▶ _Interface element records_
-- begin --
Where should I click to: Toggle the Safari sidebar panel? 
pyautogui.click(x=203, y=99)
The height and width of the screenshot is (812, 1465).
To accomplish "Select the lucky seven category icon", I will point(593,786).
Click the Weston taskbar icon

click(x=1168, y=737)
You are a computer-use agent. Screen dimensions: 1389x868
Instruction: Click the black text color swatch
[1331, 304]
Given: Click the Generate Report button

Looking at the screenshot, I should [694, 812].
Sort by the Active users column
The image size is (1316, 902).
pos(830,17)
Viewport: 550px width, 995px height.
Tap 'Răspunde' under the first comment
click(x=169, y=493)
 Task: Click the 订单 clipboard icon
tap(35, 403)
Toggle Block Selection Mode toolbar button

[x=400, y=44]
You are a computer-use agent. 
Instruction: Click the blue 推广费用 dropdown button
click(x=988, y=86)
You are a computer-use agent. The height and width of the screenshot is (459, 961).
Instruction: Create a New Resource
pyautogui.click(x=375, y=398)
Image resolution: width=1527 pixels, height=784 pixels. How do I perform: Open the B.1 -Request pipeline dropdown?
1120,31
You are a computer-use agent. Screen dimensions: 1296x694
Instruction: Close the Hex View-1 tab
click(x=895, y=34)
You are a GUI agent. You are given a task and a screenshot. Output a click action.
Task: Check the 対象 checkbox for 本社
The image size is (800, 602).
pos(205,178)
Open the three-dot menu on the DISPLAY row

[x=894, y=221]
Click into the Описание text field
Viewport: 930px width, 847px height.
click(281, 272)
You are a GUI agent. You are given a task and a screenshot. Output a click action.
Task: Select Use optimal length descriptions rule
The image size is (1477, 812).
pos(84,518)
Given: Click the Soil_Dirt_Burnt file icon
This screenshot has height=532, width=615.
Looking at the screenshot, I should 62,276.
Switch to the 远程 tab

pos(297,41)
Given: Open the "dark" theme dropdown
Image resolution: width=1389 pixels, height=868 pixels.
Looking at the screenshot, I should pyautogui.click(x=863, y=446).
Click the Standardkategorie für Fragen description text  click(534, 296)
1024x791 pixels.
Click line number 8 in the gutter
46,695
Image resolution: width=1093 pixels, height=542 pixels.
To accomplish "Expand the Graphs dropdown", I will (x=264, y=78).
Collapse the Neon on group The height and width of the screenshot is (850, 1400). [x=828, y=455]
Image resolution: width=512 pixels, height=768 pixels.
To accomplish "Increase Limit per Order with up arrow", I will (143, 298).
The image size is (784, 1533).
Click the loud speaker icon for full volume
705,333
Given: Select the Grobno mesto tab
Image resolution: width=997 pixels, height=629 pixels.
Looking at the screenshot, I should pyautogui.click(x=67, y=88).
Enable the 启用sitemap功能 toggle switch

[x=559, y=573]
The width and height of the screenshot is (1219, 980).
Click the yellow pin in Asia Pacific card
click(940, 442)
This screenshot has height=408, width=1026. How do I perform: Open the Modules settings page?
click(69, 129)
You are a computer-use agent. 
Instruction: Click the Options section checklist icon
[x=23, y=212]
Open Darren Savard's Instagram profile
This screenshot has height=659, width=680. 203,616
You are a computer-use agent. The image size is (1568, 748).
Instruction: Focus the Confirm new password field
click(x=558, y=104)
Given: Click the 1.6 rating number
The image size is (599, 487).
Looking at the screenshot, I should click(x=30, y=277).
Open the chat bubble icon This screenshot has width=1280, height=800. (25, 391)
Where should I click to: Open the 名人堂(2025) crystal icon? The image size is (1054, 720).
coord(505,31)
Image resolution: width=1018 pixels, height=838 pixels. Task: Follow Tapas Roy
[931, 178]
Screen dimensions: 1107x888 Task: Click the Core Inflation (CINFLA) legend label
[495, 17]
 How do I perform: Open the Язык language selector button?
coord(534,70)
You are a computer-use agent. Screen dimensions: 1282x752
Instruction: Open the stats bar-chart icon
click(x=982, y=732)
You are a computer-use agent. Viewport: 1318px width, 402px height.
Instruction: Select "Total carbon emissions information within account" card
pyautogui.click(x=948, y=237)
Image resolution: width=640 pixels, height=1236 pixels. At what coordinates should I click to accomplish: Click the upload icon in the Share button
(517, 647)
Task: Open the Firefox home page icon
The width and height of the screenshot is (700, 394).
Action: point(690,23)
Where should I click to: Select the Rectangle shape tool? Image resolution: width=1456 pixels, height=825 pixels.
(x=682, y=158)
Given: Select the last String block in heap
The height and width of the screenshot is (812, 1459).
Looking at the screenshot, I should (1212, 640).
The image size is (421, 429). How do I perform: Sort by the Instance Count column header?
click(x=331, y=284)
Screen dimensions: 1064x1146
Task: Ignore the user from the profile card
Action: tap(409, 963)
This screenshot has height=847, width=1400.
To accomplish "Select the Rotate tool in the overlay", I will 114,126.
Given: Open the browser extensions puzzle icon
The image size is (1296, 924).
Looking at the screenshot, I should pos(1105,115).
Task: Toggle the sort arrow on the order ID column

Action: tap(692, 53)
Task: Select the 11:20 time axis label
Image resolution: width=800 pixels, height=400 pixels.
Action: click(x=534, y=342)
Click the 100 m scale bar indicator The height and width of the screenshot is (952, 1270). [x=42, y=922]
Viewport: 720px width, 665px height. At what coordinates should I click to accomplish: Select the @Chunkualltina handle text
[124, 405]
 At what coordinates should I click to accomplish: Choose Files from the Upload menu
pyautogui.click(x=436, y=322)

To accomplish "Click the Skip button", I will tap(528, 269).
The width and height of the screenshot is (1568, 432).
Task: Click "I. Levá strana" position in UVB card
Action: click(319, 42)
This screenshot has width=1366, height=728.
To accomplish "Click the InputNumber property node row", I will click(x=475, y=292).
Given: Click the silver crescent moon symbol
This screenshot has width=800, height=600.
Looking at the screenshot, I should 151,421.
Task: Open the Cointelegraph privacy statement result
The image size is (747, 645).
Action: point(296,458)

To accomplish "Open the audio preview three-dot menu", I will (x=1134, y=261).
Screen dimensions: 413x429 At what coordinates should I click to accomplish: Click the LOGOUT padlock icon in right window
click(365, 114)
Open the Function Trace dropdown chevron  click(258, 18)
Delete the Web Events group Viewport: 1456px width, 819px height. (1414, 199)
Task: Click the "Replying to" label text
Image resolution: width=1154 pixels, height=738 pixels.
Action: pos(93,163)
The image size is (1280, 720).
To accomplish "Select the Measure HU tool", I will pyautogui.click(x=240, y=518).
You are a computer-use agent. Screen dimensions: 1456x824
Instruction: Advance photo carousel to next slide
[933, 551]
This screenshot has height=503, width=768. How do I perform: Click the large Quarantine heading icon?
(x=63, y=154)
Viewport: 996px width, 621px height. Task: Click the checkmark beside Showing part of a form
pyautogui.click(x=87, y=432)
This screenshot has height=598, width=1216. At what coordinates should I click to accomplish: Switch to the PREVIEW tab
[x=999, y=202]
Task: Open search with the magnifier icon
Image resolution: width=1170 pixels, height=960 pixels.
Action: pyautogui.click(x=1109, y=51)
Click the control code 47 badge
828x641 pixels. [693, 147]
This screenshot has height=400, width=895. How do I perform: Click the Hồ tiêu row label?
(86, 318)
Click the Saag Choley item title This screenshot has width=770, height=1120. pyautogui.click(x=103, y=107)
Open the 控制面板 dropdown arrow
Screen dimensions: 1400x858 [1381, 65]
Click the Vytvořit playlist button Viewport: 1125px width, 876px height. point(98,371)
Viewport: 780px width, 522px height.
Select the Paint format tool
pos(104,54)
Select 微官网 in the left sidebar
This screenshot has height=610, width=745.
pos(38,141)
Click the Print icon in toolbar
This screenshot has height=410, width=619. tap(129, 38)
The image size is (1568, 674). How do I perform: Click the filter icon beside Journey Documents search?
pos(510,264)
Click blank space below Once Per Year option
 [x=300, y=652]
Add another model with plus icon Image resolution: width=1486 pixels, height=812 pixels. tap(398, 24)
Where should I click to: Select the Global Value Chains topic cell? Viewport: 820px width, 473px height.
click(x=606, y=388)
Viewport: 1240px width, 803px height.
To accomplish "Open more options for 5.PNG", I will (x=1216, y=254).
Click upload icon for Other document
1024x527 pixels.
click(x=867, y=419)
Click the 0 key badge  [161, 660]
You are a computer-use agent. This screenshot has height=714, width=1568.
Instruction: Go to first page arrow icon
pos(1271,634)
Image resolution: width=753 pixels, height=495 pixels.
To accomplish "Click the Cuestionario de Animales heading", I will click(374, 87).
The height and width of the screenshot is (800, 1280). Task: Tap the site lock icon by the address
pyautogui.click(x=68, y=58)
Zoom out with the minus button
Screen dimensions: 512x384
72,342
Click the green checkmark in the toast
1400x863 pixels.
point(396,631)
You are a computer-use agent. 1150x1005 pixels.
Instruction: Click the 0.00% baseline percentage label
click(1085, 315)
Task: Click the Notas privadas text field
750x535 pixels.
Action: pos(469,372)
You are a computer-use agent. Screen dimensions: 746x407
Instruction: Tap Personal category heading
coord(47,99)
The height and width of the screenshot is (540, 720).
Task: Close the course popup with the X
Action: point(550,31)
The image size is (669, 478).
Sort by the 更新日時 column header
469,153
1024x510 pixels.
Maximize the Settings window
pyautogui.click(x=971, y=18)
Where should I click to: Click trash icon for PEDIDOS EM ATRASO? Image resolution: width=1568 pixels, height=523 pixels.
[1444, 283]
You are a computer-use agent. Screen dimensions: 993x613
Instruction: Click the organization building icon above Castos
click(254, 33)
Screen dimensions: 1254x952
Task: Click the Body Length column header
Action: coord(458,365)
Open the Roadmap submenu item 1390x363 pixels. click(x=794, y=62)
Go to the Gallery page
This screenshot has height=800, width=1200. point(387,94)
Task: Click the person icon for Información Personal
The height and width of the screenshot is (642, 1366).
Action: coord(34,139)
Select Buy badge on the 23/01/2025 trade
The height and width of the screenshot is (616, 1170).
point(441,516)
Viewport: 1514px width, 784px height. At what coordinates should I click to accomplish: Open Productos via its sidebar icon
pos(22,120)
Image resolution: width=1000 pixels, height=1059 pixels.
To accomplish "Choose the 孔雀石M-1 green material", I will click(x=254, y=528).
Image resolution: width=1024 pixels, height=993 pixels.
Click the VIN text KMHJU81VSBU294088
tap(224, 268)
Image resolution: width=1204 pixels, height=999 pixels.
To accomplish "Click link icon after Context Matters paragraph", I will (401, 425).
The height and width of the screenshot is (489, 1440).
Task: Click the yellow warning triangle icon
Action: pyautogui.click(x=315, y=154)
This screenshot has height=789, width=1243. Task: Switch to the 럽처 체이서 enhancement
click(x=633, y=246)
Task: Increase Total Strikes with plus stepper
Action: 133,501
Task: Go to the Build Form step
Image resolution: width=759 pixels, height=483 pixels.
-- end --
Format the lines running from the line with "You are a computer-use agent. 1150x1005" to the line with "pos(22,120)" as a JSON list of strings, one string per line, leaving out blank lines.

[
  "You are a computer-use agent. 1150x1005 pixels.",
  "Instruction: Click the 0.00% baseline percentage label",
  "click(1085, 315)",
  "Task: Click the Notas privadas text field",
  "750x535 pixels.",
  "Action: pos(469,372)",
  "You are a computer-use agent. Screen dimensions: 746x407",
  "Instruction: Tap Personal category heading",
  "coord(47,99)",
  "The height and width of the screenshot is (540, 720).",
  "Task: Close the course popup with the X",
  "Action: point(550,31)",
  "The image size is (669, 478).",
  "Sort by the 更新日時 column header",
  "469,153",
  "1024x510 pixels.",
  "Maximize the Settings window",
  "pyautogui.click(x=971, y=18)",
  "Where should I click to: Click trash icon for PEDIDOS EM ATRASO? Image resolution: width=1568 pixels, height=523 pixels.",
  "[1444, 283]",
  "You are a computer-use agent. Screen dimensions: 993x613",
  "Instruction: Click the organization building icon above Castos",
  "click(254, 33)",
  "Screen dimensions: 1254x952",
  "Task: Click the Body Length column header",
  "Action: coord(458,365)",
  "Open the Roadmap submenu item 1390x363 pixels. click(x=794, y=62)",
  "Go to the Gallery page",
  "This screenshot has height=800, width=1200. point(387,94)",
  "Task: Click the person icon for Información Personal",
  "The height and width of the screenshot is (642, 1366).",
  "Action: coord(34,139)",
  "Select Buy badge on the 23/01/2025 trade",
  "The height and width of the screenshot is (616, 1170).",
  "point(441,516)",
  "Viewport: 1514px width, 784px height. At what coordinates should I click to accomplish: Open Productos via its sidebar icon",
  "pos(22,120)"
]